* **ACTIVITY**: Return, from the listing below, each line where the word "computer" appears.

::::::

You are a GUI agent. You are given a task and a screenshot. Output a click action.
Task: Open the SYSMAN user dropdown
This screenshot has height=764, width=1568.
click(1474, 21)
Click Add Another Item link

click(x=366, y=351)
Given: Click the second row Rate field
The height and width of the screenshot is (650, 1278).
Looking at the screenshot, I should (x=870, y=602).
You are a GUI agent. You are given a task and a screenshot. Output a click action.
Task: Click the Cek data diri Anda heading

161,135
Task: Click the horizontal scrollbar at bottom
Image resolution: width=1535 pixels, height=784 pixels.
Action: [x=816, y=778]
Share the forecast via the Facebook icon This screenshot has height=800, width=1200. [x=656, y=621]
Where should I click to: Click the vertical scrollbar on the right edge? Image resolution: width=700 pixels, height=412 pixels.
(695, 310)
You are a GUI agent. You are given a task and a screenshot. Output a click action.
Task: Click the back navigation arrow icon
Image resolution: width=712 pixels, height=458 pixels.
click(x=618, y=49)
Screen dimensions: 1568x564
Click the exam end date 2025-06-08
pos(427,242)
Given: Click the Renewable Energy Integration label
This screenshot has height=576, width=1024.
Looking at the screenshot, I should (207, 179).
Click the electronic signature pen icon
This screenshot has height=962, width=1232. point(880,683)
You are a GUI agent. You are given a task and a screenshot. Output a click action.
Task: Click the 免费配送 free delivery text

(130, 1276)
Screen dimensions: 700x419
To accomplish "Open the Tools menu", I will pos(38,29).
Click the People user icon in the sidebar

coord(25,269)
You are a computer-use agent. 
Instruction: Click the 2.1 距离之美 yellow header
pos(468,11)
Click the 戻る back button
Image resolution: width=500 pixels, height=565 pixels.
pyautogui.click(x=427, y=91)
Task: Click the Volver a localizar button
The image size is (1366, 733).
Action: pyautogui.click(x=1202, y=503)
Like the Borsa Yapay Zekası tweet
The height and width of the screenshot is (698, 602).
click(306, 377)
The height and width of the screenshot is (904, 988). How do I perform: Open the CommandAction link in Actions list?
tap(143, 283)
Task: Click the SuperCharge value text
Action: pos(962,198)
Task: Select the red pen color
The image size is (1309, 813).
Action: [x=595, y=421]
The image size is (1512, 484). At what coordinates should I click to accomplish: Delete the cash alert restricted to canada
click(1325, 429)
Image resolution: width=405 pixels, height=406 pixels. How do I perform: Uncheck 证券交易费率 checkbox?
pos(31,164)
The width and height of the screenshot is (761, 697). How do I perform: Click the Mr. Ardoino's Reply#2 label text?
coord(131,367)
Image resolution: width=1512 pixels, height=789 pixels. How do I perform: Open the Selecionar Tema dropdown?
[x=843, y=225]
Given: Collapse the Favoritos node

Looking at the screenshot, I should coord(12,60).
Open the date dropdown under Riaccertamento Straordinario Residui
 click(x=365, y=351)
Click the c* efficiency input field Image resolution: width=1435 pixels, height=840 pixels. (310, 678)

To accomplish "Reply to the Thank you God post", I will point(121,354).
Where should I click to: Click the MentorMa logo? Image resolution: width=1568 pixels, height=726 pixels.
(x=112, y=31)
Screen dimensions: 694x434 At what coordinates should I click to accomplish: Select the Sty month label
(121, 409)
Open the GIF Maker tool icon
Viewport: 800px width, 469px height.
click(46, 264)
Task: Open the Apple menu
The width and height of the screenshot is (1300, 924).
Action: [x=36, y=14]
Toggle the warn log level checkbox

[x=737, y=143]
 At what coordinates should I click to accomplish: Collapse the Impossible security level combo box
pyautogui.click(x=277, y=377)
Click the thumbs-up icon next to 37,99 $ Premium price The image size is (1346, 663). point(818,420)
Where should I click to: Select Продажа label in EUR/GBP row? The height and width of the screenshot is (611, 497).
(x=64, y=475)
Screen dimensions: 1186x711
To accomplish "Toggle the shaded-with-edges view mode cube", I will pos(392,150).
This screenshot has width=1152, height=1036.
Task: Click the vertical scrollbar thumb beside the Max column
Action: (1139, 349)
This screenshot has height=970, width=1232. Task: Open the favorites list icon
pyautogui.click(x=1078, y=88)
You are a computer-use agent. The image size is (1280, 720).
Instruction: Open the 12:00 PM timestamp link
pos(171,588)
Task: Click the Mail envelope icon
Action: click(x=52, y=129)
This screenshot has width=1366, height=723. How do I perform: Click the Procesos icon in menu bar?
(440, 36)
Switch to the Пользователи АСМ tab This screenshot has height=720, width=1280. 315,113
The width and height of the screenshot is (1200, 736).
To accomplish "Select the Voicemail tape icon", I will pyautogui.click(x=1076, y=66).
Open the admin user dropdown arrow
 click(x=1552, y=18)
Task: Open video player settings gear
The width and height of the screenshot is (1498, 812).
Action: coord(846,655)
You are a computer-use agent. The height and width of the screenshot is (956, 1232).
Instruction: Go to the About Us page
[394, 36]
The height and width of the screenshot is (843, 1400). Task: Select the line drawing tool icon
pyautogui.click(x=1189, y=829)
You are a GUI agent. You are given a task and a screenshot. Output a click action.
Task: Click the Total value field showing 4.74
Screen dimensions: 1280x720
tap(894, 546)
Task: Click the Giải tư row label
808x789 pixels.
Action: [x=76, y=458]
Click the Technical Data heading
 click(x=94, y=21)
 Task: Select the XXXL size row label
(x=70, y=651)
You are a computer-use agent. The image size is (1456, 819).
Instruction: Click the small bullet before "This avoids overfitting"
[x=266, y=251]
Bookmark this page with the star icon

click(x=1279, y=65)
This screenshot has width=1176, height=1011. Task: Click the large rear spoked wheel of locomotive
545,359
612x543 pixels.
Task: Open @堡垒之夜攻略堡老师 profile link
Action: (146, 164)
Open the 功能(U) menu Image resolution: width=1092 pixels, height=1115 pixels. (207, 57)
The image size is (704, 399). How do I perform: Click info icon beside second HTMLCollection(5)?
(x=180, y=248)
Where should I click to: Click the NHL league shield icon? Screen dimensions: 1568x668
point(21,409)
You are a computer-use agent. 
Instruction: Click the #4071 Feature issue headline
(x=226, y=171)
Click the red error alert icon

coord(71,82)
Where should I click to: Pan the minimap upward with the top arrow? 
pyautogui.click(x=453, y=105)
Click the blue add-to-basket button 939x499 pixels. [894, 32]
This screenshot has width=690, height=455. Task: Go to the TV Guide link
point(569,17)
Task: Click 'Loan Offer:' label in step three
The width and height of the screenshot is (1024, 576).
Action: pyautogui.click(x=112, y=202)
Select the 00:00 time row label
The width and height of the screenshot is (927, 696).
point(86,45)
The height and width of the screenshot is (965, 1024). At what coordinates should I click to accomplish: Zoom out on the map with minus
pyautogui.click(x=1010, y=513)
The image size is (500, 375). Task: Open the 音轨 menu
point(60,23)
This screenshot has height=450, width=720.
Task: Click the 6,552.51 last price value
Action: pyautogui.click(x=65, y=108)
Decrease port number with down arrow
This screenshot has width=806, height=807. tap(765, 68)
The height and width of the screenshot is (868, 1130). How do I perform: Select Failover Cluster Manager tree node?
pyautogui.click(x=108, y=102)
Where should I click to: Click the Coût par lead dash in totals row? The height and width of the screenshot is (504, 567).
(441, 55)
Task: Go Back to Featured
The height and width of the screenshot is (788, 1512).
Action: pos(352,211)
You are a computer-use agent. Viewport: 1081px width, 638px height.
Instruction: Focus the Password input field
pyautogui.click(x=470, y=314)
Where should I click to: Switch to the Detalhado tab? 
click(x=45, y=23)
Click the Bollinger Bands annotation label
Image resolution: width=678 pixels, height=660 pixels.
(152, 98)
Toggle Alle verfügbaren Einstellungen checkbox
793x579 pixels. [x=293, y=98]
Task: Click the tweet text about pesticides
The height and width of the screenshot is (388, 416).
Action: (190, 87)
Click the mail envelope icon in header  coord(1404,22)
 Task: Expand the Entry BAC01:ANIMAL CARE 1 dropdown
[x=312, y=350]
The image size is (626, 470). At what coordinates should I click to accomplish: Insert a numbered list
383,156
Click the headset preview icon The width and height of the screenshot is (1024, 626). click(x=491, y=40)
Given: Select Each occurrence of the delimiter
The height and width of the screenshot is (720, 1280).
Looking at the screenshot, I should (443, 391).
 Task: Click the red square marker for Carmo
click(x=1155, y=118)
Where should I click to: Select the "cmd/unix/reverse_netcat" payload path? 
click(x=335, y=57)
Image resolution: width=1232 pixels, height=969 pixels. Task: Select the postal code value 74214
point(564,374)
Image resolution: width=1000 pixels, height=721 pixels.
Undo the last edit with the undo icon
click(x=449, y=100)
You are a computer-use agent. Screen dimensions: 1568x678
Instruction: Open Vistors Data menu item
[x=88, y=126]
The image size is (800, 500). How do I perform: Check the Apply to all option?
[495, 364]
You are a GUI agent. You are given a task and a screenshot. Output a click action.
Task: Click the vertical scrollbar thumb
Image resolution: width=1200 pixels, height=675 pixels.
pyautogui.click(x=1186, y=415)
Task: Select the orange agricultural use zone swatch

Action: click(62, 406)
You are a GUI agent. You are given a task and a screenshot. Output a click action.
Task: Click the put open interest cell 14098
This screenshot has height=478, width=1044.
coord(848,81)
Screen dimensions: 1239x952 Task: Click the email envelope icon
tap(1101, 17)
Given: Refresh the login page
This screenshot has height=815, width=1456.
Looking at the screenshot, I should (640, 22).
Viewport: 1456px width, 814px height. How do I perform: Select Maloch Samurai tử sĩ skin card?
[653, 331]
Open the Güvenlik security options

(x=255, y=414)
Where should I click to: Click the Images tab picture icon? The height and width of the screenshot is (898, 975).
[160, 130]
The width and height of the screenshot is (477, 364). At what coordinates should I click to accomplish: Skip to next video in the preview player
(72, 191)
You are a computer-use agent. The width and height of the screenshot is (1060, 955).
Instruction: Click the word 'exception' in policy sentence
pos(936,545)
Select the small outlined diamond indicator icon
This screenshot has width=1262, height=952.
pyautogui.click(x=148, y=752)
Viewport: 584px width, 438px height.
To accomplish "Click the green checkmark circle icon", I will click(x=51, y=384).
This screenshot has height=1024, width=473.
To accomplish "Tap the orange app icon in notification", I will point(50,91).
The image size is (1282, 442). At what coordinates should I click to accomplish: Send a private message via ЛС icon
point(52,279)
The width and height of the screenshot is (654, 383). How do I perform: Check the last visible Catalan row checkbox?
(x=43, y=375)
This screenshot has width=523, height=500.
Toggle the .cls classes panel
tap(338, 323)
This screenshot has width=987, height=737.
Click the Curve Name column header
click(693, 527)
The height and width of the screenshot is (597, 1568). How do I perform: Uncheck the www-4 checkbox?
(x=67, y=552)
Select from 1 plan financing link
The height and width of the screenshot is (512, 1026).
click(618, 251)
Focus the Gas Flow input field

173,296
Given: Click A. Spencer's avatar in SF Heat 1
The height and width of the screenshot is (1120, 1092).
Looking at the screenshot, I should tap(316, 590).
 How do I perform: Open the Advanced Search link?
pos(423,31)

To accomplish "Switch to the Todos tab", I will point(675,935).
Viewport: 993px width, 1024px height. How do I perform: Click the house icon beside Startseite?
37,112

::::::

* **RESULT**:
You are a computer-use agent. 
You are a computer-use agent. The image size is (1280, 720).
You are a computer-use agent. The height and width of the screenshot is (956, 1232).
You are a computer-use agent. The image size is (1456, 819).
You are a computer-use agent. 
You are a computer-use agent. Viewport: 1081px width, 638px height.
You are a computer-use agent. Screen dimensions: 1568x678
You are a computer-use agent. The width and height of the screenshot is (1060, 955).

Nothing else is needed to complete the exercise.